Coenzyme Q10 (
CoQ10,
ubiquinone) is a highly mobile electron carrier in the mitochondrial respiratory chain that also acts as an
antioxidant. We evaluated the neuroprotective efficacy of
CoQ10 against fatality in an experimental model of
endotoxemia that mimics
systemic inflammatory response syndrome using a novel water-soluble formulation of this
quinone derivative. Experiments were conducted in adult male Sprague-Dawley rats that were maintained under
propofol anesthesia.
Intravenous administration of Escherichia coli
lipopolysaccharide (LPS; 30 mg/kg) induced progressive
hypotension, with death ensuing within 4 h. The sequence of cardiovascular events during this LPS-induced
endotoxemia can be divided into a reduction (Phase I), followed by an augmentation (Phase II; "pro-life" phase) and a secondary decrease (Phase III; "pro-death" phase) in the power density of the vasomotor components (0-0.8 Hz) of systemic arterial pressure signals.

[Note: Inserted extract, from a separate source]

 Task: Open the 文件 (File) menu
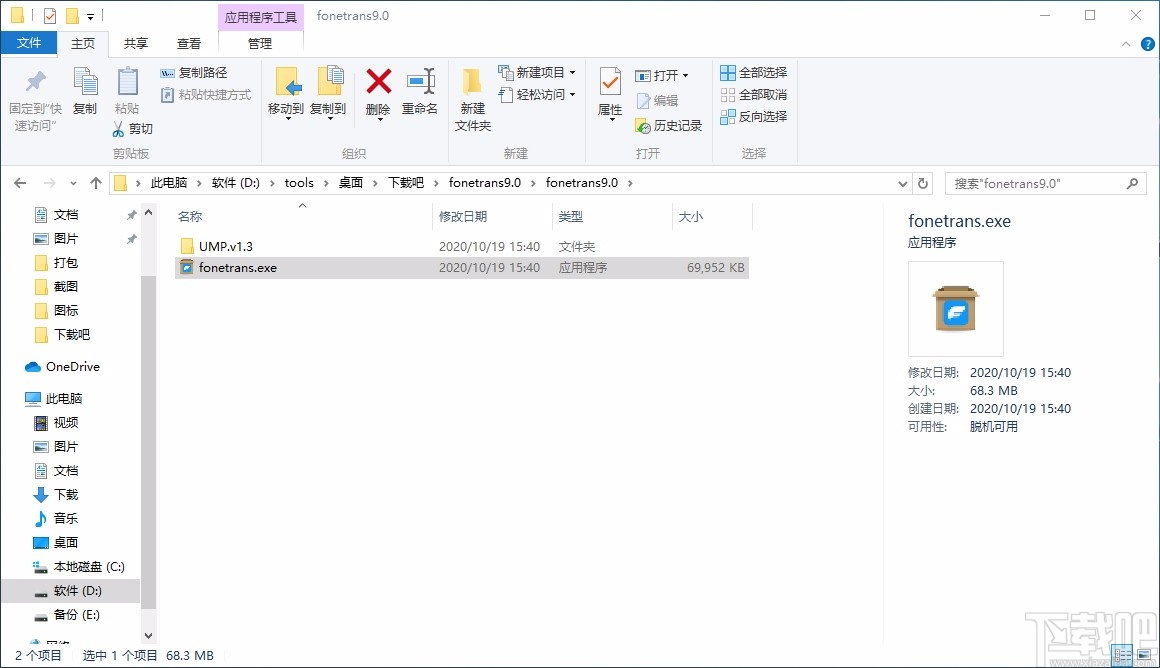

Pretreatment by microinjection bilaterally of
CoQ10 (1 or 2 microg) into the rostral ventrolateral medulla (RVLM), the medullary origin of sympathetic vasomotor tone, significantly diminished mortality, prolonged survival time, and reduced the slope or magnitude of the LPS-
induced hypotension.
CoQ10 pretreatment also significantly prolonged the duration of and augmented the total power density of the vasomotor components of systemic arterial pressure signals in Phase II
endotoxemia. The increase in
superoxide anion production induced by LPS at the RVLM during Phases II and III
endotoxemia was also significantly blunted. We conclude that
CoQ10 provides neuroprotection against fatality during experimental
endotoxemia by reducing
superoxide anion production at the RVLM, whose neuronal activity is intimately related to the "life-and-death" process.